I believe that the C standards committee, in a fit of pique, "doubled down" on their mistake and made a willful effort not to remedy it, simply because it would be admitting that they made a boneheaded error in the first place. It's been a sore spot ever since, and now they've switched to strcat_s which doesn't return a pointer at all, which leaves the problem unresolved, and leaves strcat as an unloved and underused function.

Also pretty much from the get-go, there were libraries of string functions that provided an alternative version of strcat that did the right thing and returned a pointer to the end of the string. Often, those functions were named strecat or strcate, with the e meaning "return a pointer to the end." There were also strecpy and various strne___ functions. (IIRC, Borland provided them with their Turbo C++ compiler.)

Considering that you know the size of the buffer, I'd suggest you simply write (or search for) a version of strnecpy and strnecat and maintain your own count of characters remaining.

I suppose you could maintain both pointer and count in static variables, and accept a NULL destination to mean "use the previous values". You should read up on strtok first, though, to understand the implications - in general that sort of code isn't thread-safe, interrupt-safe, etc. (strtok has nothing to do with strcat but it's defined to have similar "use the last string" behavior, and usually comes with a bunch of caveats in the documentation.)

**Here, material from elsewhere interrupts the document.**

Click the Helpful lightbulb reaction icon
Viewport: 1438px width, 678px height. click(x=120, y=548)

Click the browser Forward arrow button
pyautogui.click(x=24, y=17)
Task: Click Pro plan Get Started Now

register char *p = buffer;
register char *pe = buffer + sizeof(buffer);

p = strnecpy(p, start_str, pe - p);

for (i = 0; i < argc; ++i) {
    if (i) p = strnecat(p, sep_str, pe - p);
    p = strnecat(p, argv[i], pe - p);

    if (p >= pe - 1) break;
}

Or, if a NULL destination means "re-use the last pointer and size info" you might have:

strnecpy(buffer, start_str, sizeof(buffer));

for (i = 0; i < argc; ++i) {
    if (i) strnecat(NULL, sep_str);
    if (strnecat(NULL, argv[i]) >= buffer + sizeof(buffer) - 1) break;
}

FWIW, I actually think this last bit would be a bad idea, simply because it relies so very much on hidden behavior. It's not at all clear, just reading the code, that there's a bunch of secret-squirrel things happening in the background. With a C++ string class, that's okay - with C strings, secret accounting is surprising.